Some of the proposals in immigration legislation under consideration in the U.S. Congress would distinguish between unauthorized migrants of long standing and those more recently arrived. For example, one alternative would offer a path towards immediate legal status for those who have been in the U.S. for five years or more while those with less time in the country would have the chance to apply for temporary worker status. Information from several data sources shows that short-term illegal migrants comprise a sizeable and somewhat distinct population.
A Pew Hispanic Center analysis of the March 2005 Current Population Survey shows that there were 11.1 million unauthorized migrants1 in the United States a year ago. Based on analysis of other data sources that offer indications of the pace of growth in the foreign-born population, the Center developed an estimate of 11.5 to 12 million for the unauthorized population as of March 2006. (To see the full report go to: https://www.pewresearch.org/hispanic/reports/report.php?ReportID=61)
In the March 2005 estimate more than 40% of the unauthorized population or 4.4 million persons had been in the country since 2000. (Figure 1)
The March 2005 estimates shows that there are some significant differences in the composition of the short-term unauthorized population compared with those of longer tenure. Most notably, a larger share of adult unauthorized migrants who arrived between 2000 and 2005 are unattached males (53%) than among those who arrived earlier (45%), meaning that a greater share of the men who have been here longer are living with spouses and/or children.
The number of children of unauthorized migrants who are themselves also unauthorized is about equally divided between short and long term. There are an estimated 890,000 children (age under 18) who arrived since 2000 in the March 2005 estimate and approximately the same number who arrived before 2000.
The March 2005 estimate found that unauthorized migrants have a total of some 3.1 million children who were born in the U.S. are thus U.S. citizens. Of those children, about 600,000 have a parent who is unauthorized migrant who arrived in the country after 2000.

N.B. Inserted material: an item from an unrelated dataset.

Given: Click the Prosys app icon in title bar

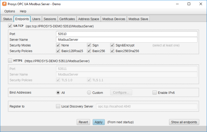Looking at the screenshot, I should click(4, 4).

Following the legalization programs enacted in 1986, special provisions had to be made for many thousands of unauthorized migrants who did not qualify for the amnesties but who were the spouses or children of persons who did qualify. In the March 2005 estimates there are about a quarter of a million unauthorized migrants who arrived after 2000 but who are the spouses or children of unauthorized migrants who came earlier.
Another source of information on this population is the Survey of Mexican Migrants. The survey provides detailed information on the demographic characteristics, living arrangements, work experiences and attitudes toward immigration of 4,836 Mexican migrants who completed a 12- page questionnaire as they were applying for a matrícula consular, an identity document issued by Mexican diplomatic missions. Fieldwork was conducted in Los Angeles, New York, Chicago, Atlanta, Dallas, Raleigh and Fresno, Calif., from July12, 2004, to Jan. 28, 2005. The sample includes 2,065 respondents who said they had been in the U.S. for five years or less on their current stay. The Center has published three reports on the Survey of Mexican Migrants that are available at https://www.pewresearch.org/hispanic/surveys/.
Mexicans who have been in the U.S. for five years or less are much more likely to think of themselves as temporary migrants than those of longer tenure. The survey asked “How long do you think you will remain in the United States?” Respondents with five years or less in the country were twice as likely (27%) to offer an answer of two years or less than were those who had been in the country for six to ten years (13%). Overall, two-thirds (66%) of the migrants in the U.S. for five years or less offered responses that set a time limit on their sojourn. Among those of longer tenure, a substantial majority picked responses indicating they viewed migration as an indefinite or permanent endeavor. (Figure 2)
Some of the other major findings from the Survey of Mexican Migrants regarding Mexican migrants who have been in the United States for five years or less include:
Less than a quarter (23%) said they had any form of photo ID issued by any government agency in the United States.
Nearly half (48%) are married or have a common law spouse. Among those with a spouse, more than two-thirds (69%) live with that spouse in the U.S. while a quarter (25%), the great majority of them men, left that spouse behind in Mexico.
More than half (55%) have children, and among the parents two-thirds (67%) have children living in the United States while a third (32%), again mostly men, have left all their children behind in Mexico.
More than three quarters (78%) report that they have relatives other than a spouse or children living in the U.S. and nearly two thirds of all short term migrants (63%) say that some of those relatives live in the same town.
Virtually all of the recent arrivals had some kind of work before they left Mexico. Excluding housewives, students and retirees from the analysis, 5.3% of those who had been in the country two years or less and 8.3% of those in the country for between three and five years reported that they were unemployed before they left Mexico. By contrast, higher shares of longer term migrants (9.7% for six to ten years and 15.2% for eleven to fifteen years) reported unemployment prior to migration.